Firecamp-RMCG Memorandum of Understanding, approved November, 2003

Revision to 1994 NWCG Training Memo, adopted September, 2003

Early Story of Colorado Firecamp
(written in the Spring of 2004)


prevention leads to mitigation

Colorado Firecamp began, as many adventures do, with a simple conversation. The two people involved were a U.S. Forest Service public information officer and a volunteer firefighter. It was mid-July of 2002, during Colorado's worst wildfire season.

Ann Ewing wears many hats - PIO among them - at the Salida Ranger District office. Kent Maxwell serves as a captain with the Chaffee County Fire Protection District.


Kent Maxwell—during a 2004 'staff ride' with 3 of his rookie volunteer firefighters to a tenth-acre, lightning strike fire on the ridge above Maysville.

Kent had stopped by to pick up some prevention posters (one had the tagline: “Think you can't go camping without a campfire...”) to distribute around the Poncha Springs station #4 response area.

Ann mentioned that people were generally complying with the fire bans on public lands - thanks in part to the media attention given to the Hayman, Iron Mountain and Missionary Ridge fires. The ranger district had not issued any fire violations over the 4th of July weekend. The fire district had similiar results from the engine crews working severity patrols.

Smoke has a way of getting people's attention. Plenty of smoke had drifted into the valley, with plumes visible from fires 50 miles away viewed as all too close to home. By this time in the fire season, landowners - who had ignored years of Firewise advice - were scared enough to start clearing some defensible space around their houses and summer cabins.

Kent had heard from several people about the difficulty of getting rid of the slash being generated. Folks couldn't burn what they had cut because of the fire bans. Hauling it off was difficult. Burying it in the landfill didn't make sense. There was just so much slash.

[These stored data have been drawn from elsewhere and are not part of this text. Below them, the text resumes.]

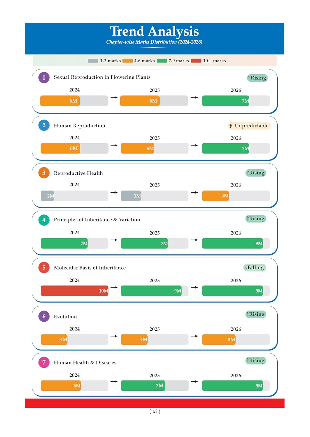The width and height of the screenshot is (310, 437).
Task: Click the pink number 7 chapter badge
Action: pyautogui.click(x=44, y=362)
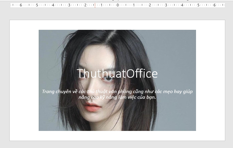Click gray workspace area below the slide
Screen dimensions: 233x148
(x=117, y=144)
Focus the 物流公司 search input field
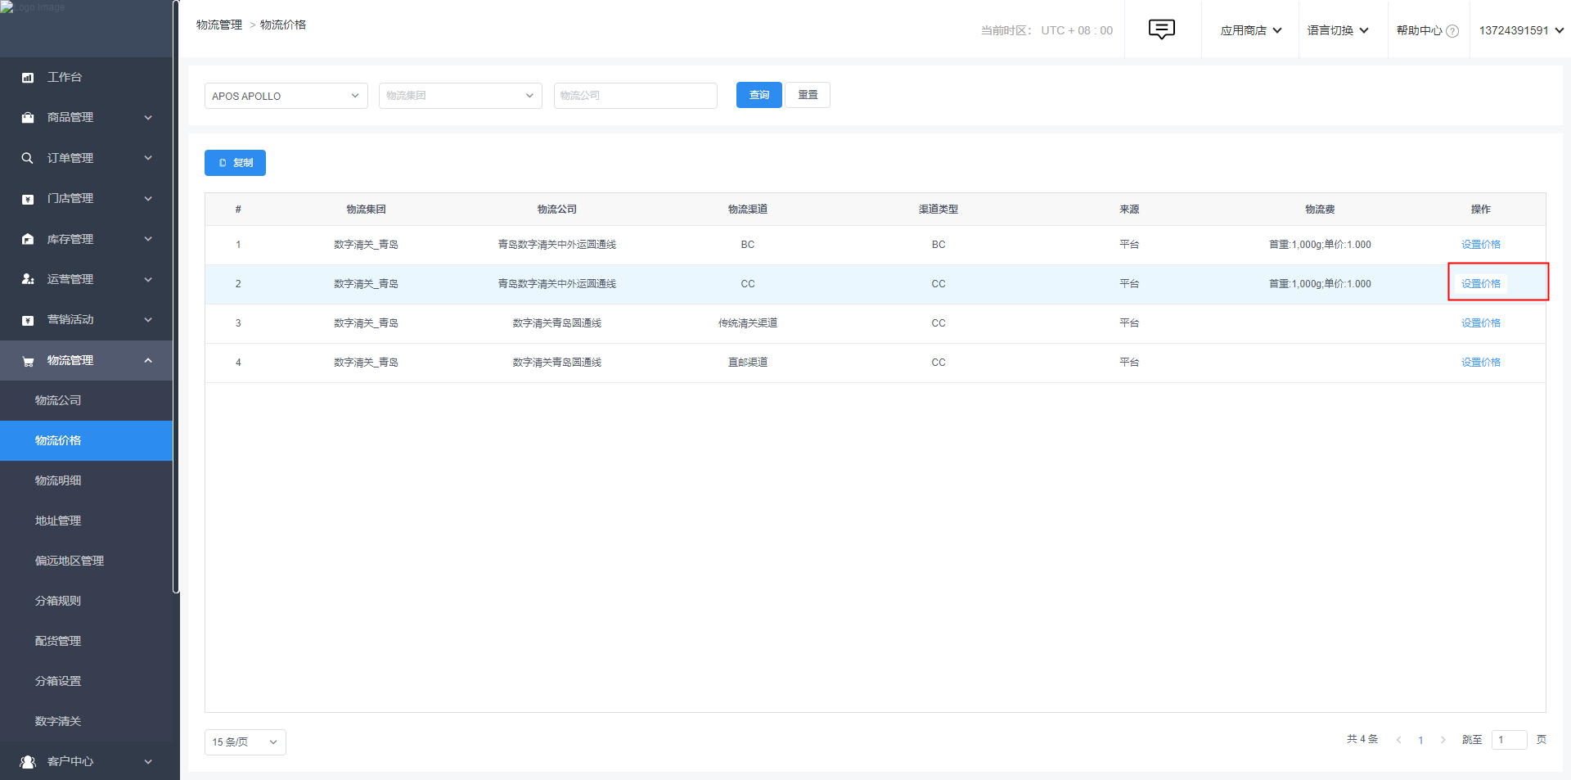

Ann told Kent, “The person you really should talk with is Paul.”

mitigation leads to training

Paul Janzen is the district forester serving Chaffee and Lake counties for the Colorado State Forest Service. Paul is the ‘idea man’ behind several of Kent's efforts.

The CSFS office in Salida owns a Vermeer wood chipper that can be towed behind a pick-up truck and handle logs up to 12 inches diameter. It works well for smaller thinning projects but is easily out-sized by agressive mitigation. A chipper that size is especially un-suited to the massive piles that accumulate before thought is given to slash disposal.

Paul said a ‘tub grinder’ was the machine really needed for the job.

Tub grinder demo

Kent had no idea just what a grinder was, tub or otherwise. But before long, it became an obsession. Hundreds of e-mails followed, and four different Vermeer and Morbark grinders came to the county that fall.

During the summer of 2003, the fire district was awarded a $20,000 National Fire Plan Community Assistance grant for a 30-day tub grinder project. A second grant followed in 2004 for $29,700. In addition, the district signed a 5-year cooperative agreement with the Bureau of Land Management for continued work in ‘bio-mass utilization.’

Morbark 1300 tub grinder

Meanwhile, as summer turned to fall of 2002, Paul and Kent kept talking. Mostly it was the incessant talk of tub grinders - that is, whenever they could talk, because Paul was often away fighting the big wildfires in the state and region.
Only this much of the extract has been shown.